*To be done:*
Repeat the stretch of rows from the line containing "Image resolution: width=1283" through the line containing "Action: (x=24, y=897)", word for word.

[Interface element records]
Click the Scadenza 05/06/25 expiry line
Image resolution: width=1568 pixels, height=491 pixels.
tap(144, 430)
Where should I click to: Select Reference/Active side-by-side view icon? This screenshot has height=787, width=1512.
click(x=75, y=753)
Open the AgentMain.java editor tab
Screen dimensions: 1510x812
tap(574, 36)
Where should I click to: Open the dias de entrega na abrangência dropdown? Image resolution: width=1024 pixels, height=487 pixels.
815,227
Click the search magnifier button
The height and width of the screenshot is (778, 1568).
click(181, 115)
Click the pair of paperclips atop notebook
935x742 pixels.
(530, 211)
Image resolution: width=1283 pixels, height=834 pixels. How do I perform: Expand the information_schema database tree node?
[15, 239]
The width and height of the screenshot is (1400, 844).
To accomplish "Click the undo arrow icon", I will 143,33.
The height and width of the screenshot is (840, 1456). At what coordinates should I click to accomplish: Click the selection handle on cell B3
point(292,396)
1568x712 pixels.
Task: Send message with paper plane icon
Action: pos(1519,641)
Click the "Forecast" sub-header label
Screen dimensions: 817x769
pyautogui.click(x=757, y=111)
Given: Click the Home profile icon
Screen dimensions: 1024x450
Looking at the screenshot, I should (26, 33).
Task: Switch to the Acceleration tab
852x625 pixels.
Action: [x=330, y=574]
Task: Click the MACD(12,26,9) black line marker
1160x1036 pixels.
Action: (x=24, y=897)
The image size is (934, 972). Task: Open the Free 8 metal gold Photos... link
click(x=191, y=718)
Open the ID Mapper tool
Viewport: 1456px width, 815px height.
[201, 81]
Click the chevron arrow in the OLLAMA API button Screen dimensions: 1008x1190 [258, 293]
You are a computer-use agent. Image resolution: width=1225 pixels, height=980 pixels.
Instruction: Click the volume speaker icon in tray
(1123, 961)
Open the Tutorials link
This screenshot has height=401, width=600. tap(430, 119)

*Final answer:*
Image resolution: width=1283 pixels, height=834 pixels. How do I perform: Expand the information_schema database tree node?
[15, 239]
The width and height of the screenshot is (1400, 844).
To accomplish "Click the undo arrow icon", I will 143,33.
The height and width of the screenshot is (840, 1456). At what coordinates should I click to accomplish: Click the selection handle on cell B3
point(292,396)
1568x712 pixels.
Task: Send message with paper plane icon
Action: pos(1519,641)
Click the "Forecast" sub-header label
Screen dimensions: 817x769
pyautogui.click(x=757, y=111)
Given: Click the Home profile icon
Screen dimensions: 1024x450
Looking at the screenshot, I should (26, 33).
Task: Switch to the Acceleration tab
852x625 pixels.
Action: [x=330, y=574]
Task: Click the MACD(12,26,9) black line marker
1160x1036 pixels.
Action: (x=24, y=897)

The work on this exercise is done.